Easter got involved again when Republicans enacted a near-total abortion ban in the state after the Supreme Court overturned Roe v. Wade. Last year, she helped to collect 878 signatures to put the question about reproductive rights directly in front of the voters as Amendment 3, which would enshrine reproductive rights until the point of viability in the state constitution.
Again, Missouri voters supported this change, with 52% voting to restore abortion rights in the state.
How do you think Republicans, who control the state government with a supermajority, responded to the will of the people?
Yet again, Republican lawmakers approved a referendum that, if passed by voters in 2026 (or via special election earlier), would repeal Amendment 3 and ban most abortions.
The voters also passed Proposition A, a ballot initiative that increased the minimum wage and mandated paid sick leave. That measure passed with about 58% approval.
The Missouri legislature did not like that outcome, so it enacted House Bill 567, signed into law by Gov. Mike Kehoe on July 10, which repealed the paid sick leave provision and removed the automatic inflation-based increases to the minimum wage.
Clearly, there’s some tension between the will of voters and state lawmakers’ personal beliefs. They will use whatever means possible to limit or overturn the will of the voters, whether it’s through a new referendum, court rulings or reinforcement of existing restrictions.
“I knew even when we won at the ballot that it wasn’t over,” Easter said about the reproductive rights vote.
She started researching how citizens could protect the ballot initiative and its results. In December, she joined a Zoom call with activists from around the state. She told Benjamin Singer, CEO of Show Me Integrity, that if his group would take on a citizens’ initiative to protect the process and outcomes in Missouri, she was all in.

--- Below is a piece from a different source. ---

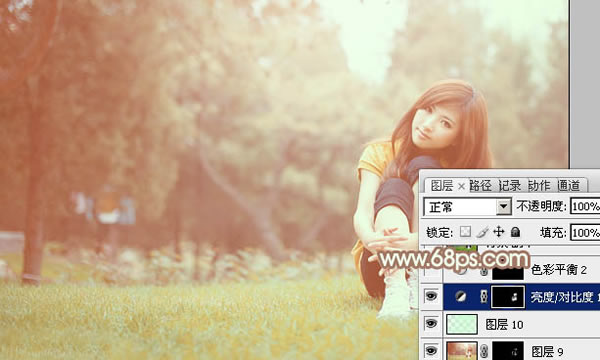Switch to the 路径 tab
This screenshot has height=360, width=600.
tap(481, 186)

Together, they founded the Respect MO Voters Coalition: a statewide, cross-partisan, volunteer-driven effort to protect Missouri’s citizen initiative process. They are trying to ensure that voter-approved measures are respected. They launched a massive effort to collect signatures in order to present the issue directly to voters.
The Republican-controlled legislature, meanwhile, is pushing in the opposite direction with proposals to make the initiative process more difficult -- raising standards for signatures, requiring more votes and giving more power to the legislature. They want to increase the percentage required to pass an initiative above a simple majority -- but only for citizen-initiated measures, not for the legislature’s own.
“It’s the most stunning example of hypocrisy and malicious intent,” said Ray Hartmann, a journalist who unsuccessfully ran against Rep. Ann Wagner, as he spoke to hundreds of volunteers at the kickoff event.
Fred Steinbach, a Republican and the former mayor of Chesterfield, also spoke at the event.
“I am a proud Republican, but I am concerned about the attack on democracy,” he said.
The majority of people on both sides of the aisle do not want politicians overturning our votes, Easter said. She is committed to leading the effort to collect 300,000 signatures in Missouri by the end of this year to get the initiative on the ballot next year.
It won’t be easy, she said. But she’s not going to sit around feeling victimized or doomscrolling. She still believes in the power of the people.
“This is us reclaiming that,” she said.